なおそれによると、過去1年分を対象とした同社グループの自主点検で検出された不適合製品の納入先に於いて、「即時使用を停止する」、または「直ちに製品を回収することが必要である」と判明した事案は確認されていないと云う。

(2)安全性検証状況の進捗状況
また安全性の検証については、顧客の協力を得て現在も鋭意進めいるとしており、現時点では下記表の通り、不適合製品を納入した525社中443社について、レベル[A]から[C]の安全性確認が進んでいるとした。

なおこの表の安全性の検証のレベル分類は以下の通りである。
[A]顧客にて、安全性確認を完了したもの
[B]顧客にて、当面の問題はないと判断したが、さらなる検証を引き続き進めているもの
[C]同社が、技術的見解から高い確度をもって安全性が推認できると判断して顧客に伝えているものとなっている。

また併せて同日、神戸製鉄所の上工程設備(高炉~連続鋳造、一部の分塊圧延設備)を休止し、加古川製鉄所への集約を完了した。

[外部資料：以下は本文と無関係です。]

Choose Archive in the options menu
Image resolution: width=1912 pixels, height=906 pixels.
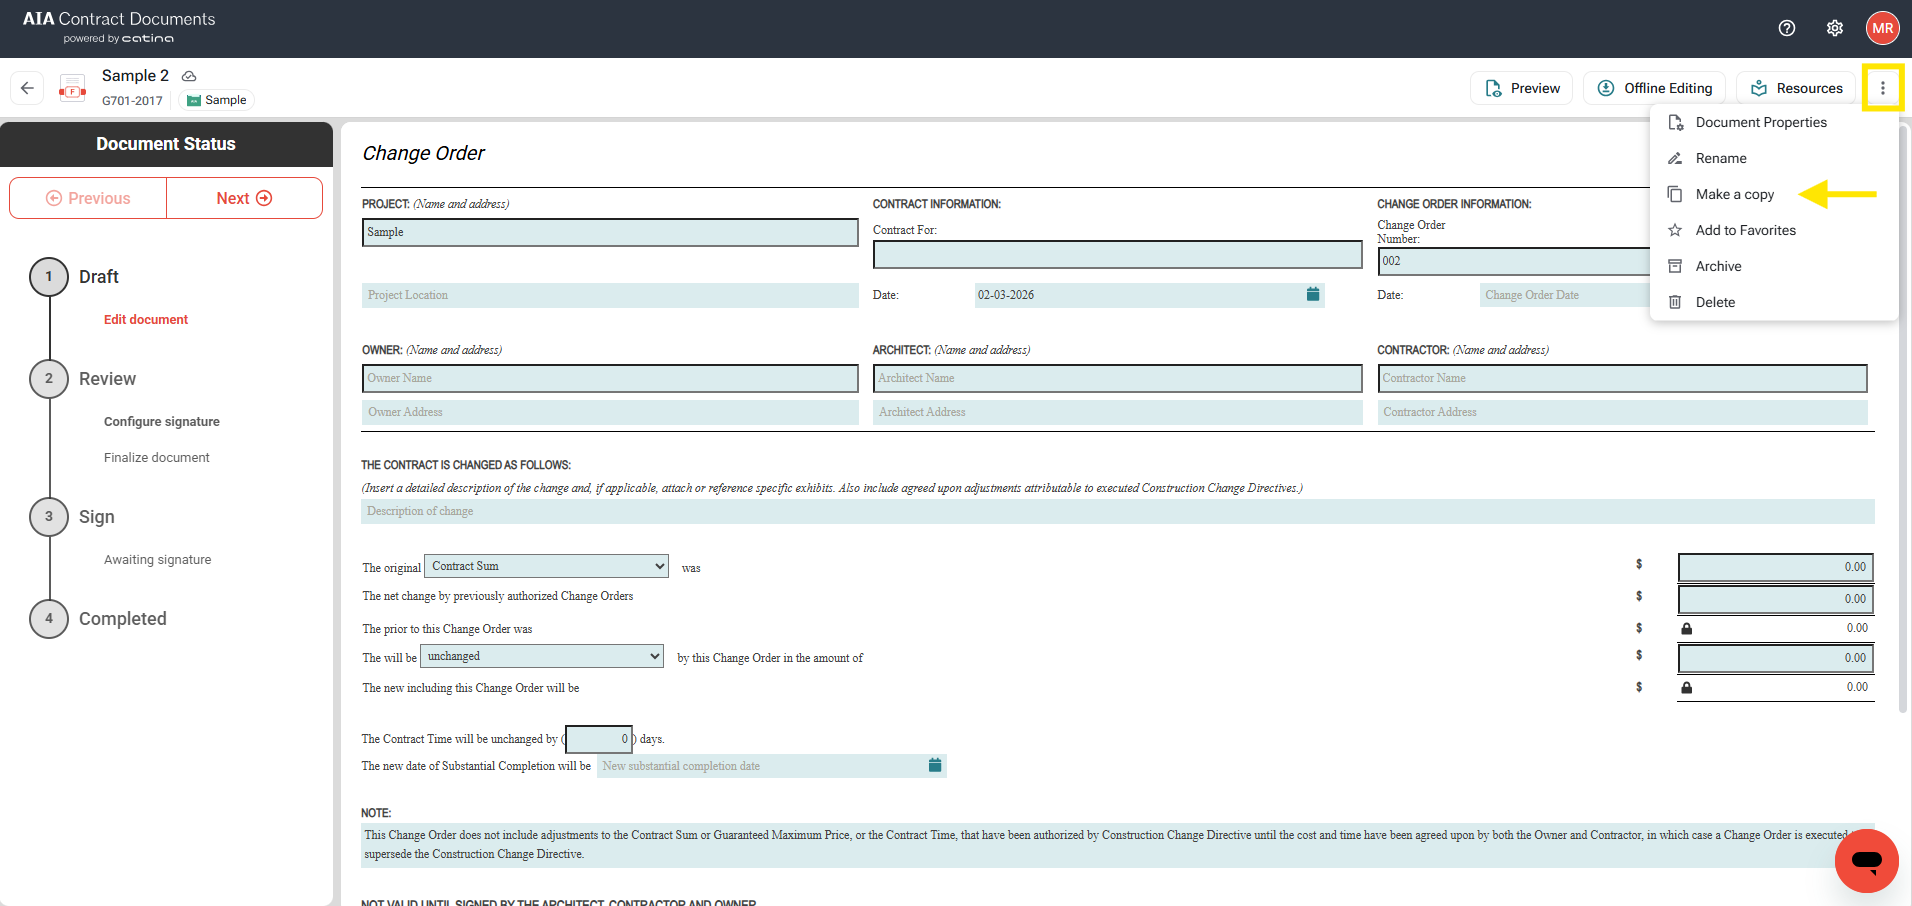[x=1718, y=266]
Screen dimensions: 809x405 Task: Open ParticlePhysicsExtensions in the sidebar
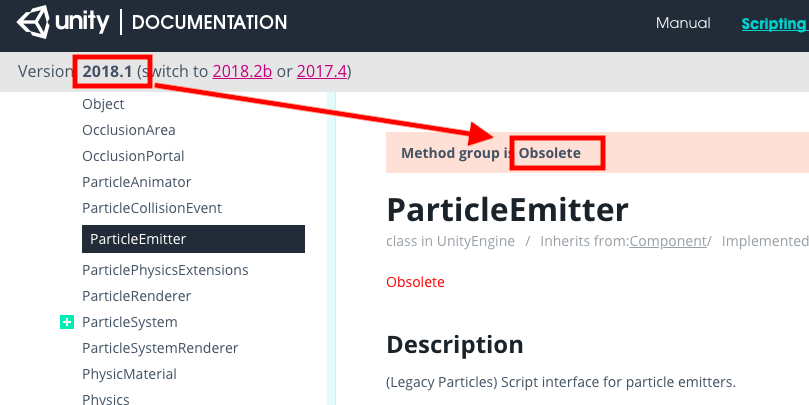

これにより、同社グループは年間約150億円のコスト削減が見込めるとしている。

この上工程集約投資は、国内における内需の減少や、海外での製鉄所増設等による供給増により、鋼材事業を取り巻く環境が厳しくなる中、鋼材事業が勝ち残っていくために必要な施策として2013年度に意思決定したものを実施したものだと云う。

この投資により、神戸製鉄所の上工程設備を休止させ、加古川製鉄所の能力を増強(溶鋼処理設備・連続鋳造設備の新設、分塊圧延能力の増強)した上で、両製鉄所の上工程を集約し、加古川製鉄所の稼働率を向上させることで、大幅なコスト削減を実現する。

これを踏まえ既に加古川製鉄所では、新設した連続鋳造設備と溶鋼処理設備が順調に稼働し、また神戸製鉄所から生産移管される製品の品質確認及びアプルーバル取得も順調に進んでいることから、予定通り、このたび神戸製鉄所の上工程を休止し、集約を完遂することとなった。

上工程集約に関する設備投資は以下の通り。
投資総額:約655億円
集約の効果額:年間約150億円程度
投資内容:
– 第6号連続鋳造工場新設
– 第2分塊工場増強(加熱炉:1→2基)
– 溶鋼処理設備増強(真空脱ガス炉:3→4基、取鍋精錬炉:1→2基)
– ビレットヤードの整備など

生産プロセスフローの概要

ちなみ神戸製鋼所ではグループを含め、「引き続き、早期に安全性検証を完了させるべく、お客様の検証に誠心誠意ご協力させていただく所存でございます」と結んでいる。